Recopiez à l'identique les lignes qui vont de celle contenant "This screenshot has width=1031, height=724." jusqu'à celle contenant "Action: (x=398, y=295)", cette dernière comprise.

---------------

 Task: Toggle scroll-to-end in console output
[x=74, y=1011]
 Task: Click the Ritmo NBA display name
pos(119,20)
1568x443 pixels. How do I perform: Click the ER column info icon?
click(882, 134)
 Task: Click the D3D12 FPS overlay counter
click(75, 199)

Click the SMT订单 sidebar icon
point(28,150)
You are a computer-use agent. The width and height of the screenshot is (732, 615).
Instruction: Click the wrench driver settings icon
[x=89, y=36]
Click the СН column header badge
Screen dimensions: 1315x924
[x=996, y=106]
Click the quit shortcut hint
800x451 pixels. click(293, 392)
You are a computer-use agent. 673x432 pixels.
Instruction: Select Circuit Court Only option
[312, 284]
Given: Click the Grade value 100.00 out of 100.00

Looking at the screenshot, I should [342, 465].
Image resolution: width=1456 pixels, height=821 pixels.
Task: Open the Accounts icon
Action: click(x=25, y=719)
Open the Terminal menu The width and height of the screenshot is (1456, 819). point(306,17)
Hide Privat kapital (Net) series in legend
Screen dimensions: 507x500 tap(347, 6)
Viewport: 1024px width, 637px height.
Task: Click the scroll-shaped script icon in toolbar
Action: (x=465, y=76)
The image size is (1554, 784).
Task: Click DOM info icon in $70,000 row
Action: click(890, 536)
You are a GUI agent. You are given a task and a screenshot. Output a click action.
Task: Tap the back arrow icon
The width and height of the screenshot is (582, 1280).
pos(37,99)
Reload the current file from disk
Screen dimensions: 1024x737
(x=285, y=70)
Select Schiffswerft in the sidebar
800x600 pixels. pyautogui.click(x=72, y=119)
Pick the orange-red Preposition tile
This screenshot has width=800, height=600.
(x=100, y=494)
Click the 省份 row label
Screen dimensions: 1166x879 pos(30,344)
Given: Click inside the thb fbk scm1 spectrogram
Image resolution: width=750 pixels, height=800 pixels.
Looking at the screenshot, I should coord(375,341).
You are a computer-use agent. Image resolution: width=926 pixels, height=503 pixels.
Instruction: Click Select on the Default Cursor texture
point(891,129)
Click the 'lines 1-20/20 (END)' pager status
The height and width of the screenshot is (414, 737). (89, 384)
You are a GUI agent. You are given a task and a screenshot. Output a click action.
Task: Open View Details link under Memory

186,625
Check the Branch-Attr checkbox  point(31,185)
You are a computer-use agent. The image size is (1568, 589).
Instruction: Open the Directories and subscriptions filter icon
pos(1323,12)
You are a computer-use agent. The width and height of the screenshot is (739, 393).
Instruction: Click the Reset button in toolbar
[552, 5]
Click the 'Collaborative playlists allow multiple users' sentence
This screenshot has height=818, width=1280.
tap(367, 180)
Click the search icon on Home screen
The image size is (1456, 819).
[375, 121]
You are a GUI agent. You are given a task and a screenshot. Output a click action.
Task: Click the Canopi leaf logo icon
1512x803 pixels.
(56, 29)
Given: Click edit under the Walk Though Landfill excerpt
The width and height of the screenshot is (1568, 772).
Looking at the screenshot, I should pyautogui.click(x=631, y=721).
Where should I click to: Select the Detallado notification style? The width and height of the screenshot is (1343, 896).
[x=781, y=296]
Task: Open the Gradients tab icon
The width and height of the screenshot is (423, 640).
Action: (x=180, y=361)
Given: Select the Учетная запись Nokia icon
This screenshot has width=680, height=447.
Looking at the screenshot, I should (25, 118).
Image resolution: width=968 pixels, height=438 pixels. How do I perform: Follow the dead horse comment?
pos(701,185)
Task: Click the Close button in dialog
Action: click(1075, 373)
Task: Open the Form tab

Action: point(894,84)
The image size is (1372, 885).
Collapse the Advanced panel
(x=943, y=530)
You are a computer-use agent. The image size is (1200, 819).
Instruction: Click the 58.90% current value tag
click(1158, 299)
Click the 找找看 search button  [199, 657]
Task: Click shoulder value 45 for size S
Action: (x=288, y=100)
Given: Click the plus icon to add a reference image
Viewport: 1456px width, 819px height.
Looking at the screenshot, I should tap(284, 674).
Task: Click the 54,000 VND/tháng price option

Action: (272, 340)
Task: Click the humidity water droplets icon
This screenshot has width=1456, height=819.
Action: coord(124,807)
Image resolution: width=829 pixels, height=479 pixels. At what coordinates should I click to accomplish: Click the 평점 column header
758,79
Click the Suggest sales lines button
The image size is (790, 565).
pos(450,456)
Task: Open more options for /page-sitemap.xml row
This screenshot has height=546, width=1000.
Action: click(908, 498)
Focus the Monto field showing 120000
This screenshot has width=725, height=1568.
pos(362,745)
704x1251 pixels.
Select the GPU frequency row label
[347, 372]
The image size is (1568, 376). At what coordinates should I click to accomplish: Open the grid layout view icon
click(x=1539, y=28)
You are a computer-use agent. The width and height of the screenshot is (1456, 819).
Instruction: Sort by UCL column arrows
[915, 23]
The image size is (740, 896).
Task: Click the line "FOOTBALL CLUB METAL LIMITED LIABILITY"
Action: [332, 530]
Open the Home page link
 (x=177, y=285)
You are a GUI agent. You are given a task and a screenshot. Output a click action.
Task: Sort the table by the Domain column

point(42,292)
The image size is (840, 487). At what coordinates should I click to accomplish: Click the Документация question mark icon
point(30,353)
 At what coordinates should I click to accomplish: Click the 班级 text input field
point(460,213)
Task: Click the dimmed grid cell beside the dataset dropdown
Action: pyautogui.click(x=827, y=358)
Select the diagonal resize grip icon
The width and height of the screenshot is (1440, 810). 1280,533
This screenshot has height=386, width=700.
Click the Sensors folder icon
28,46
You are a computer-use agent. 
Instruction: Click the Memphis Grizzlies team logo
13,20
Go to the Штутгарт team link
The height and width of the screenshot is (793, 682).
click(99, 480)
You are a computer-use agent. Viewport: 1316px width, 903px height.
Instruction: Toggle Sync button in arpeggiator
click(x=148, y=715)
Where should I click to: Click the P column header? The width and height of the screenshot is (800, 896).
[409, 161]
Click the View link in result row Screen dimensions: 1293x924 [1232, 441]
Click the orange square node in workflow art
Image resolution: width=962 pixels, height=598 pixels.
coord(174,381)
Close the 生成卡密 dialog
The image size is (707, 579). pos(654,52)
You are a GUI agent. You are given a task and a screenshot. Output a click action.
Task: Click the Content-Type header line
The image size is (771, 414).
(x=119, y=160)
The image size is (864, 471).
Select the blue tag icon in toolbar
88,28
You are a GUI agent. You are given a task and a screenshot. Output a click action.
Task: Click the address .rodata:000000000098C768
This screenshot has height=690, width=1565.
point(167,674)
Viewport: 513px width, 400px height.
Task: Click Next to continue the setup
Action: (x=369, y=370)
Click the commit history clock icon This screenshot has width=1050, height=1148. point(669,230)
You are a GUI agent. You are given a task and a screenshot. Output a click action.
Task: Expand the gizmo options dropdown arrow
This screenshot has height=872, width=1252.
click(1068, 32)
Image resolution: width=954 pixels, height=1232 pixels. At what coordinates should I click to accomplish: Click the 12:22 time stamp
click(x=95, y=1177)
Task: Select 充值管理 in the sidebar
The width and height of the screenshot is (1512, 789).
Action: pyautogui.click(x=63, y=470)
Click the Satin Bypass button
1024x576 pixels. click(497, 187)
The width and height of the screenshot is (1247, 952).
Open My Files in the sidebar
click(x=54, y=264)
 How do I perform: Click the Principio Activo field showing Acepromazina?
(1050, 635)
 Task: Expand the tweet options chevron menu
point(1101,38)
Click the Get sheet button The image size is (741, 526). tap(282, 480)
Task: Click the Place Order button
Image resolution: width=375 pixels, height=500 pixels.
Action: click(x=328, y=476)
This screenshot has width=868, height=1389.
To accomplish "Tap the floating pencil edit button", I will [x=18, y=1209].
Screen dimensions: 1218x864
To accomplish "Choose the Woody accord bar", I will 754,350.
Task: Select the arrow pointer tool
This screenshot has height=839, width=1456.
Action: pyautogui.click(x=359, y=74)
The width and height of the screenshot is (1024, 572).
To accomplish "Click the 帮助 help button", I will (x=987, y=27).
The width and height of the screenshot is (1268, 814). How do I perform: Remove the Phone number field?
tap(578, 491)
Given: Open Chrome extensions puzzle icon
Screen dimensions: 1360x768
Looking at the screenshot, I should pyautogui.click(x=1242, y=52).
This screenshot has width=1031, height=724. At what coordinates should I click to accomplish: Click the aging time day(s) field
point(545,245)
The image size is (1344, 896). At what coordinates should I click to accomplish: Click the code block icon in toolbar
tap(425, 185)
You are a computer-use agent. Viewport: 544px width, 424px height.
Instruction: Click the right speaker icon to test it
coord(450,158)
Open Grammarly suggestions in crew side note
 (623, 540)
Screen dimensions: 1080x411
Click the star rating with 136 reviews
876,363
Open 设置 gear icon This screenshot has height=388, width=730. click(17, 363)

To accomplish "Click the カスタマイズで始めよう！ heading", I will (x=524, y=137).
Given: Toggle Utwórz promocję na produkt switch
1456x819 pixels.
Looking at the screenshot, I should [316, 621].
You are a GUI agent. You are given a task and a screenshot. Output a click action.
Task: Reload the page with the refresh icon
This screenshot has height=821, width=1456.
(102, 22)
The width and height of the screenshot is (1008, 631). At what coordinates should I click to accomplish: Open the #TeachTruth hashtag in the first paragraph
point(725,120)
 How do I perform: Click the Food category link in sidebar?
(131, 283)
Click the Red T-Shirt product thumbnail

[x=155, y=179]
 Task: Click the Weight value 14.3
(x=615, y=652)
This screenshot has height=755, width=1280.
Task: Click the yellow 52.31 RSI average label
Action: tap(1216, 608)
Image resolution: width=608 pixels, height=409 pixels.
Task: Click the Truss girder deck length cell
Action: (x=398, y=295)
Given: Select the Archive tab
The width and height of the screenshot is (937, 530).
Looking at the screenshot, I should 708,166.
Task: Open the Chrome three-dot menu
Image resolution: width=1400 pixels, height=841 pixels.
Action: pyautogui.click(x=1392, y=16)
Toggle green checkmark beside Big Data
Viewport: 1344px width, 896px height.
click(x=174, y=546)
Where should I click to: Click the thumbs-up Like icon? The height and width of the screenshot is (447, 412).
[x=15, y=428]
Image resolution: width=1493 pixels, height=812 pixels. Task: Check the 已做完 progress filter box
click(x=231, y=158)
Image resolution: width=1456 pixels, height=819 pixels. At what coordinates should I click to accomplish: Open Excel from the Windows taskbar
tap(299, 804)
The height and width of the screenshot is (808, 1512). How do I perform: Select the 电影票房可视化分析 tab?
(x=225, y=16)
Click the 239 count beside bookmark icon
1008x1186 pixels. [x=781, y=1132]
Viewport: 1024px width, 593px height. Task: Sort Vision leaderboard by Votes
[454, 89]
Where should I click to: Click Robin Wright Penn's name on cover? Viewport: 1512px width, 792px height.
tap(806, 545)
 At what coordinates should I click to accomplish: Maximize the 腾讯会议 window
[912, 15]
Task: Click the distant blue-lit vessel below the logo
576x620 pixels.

---------------

▶ **RÉPONSE ATTENDUE**
This screenshot has width=1031, height=724. At what coordinates should I click to accomplish: Click the aging time day(s) field
point(545,245)
The image size is (1344, 896). At what coordinates should I click to accomplish: Click the code block icon in toolbar
tap(425, 185)
You are a computer-use agent. Viewport: 544px width, 424px height.
Instruction: Click the right speaker icon to test it
coord(450,158)
Open Grammarly suggestions in crew side note
 (623, 540)
Screen dimensions: 1080x411
Click the star rating with 136 reviews
876,363
Open 设置 gear icon This screenshot has height=388, width=730. click(17, 363)

To accomplish "Click the カスタマイズで始めよう！ heading", I will (x=524, y=137).
Given: Toggle Utwórz promocję na produkt switch
1456x819 pixels.
Looking at the screenshot, I should [316, 621].
You are a GUI agent. You are given a task and a screenshot. Output a click action.
Task: Reload the page with the refresh icon
This screenshot has height=821, width=1456.
(102, 22)
The width and height of the screenshot is (1008, 631). At what coordinates should I click to accomplish: Open the #TeachTruth hashtag in the first paragraph
point(725,120)
 How do I perform: Click the Food category link in sidebar?
(131, 283)
Click the Red T-Shirt product thumbnail

[x=155, y=179]
 Task: Click the Weight value 14.3
(x=615, y=652)
This screenshot has height=755, width=1280.
Task: Click the yellow 52.31 RSI average label
Action: tap(1216, 608)
Image resolution: width=608 pixels, height=409 pixels.
Task: Click the Truss girder deck length cell
Action: (x=398, y=295)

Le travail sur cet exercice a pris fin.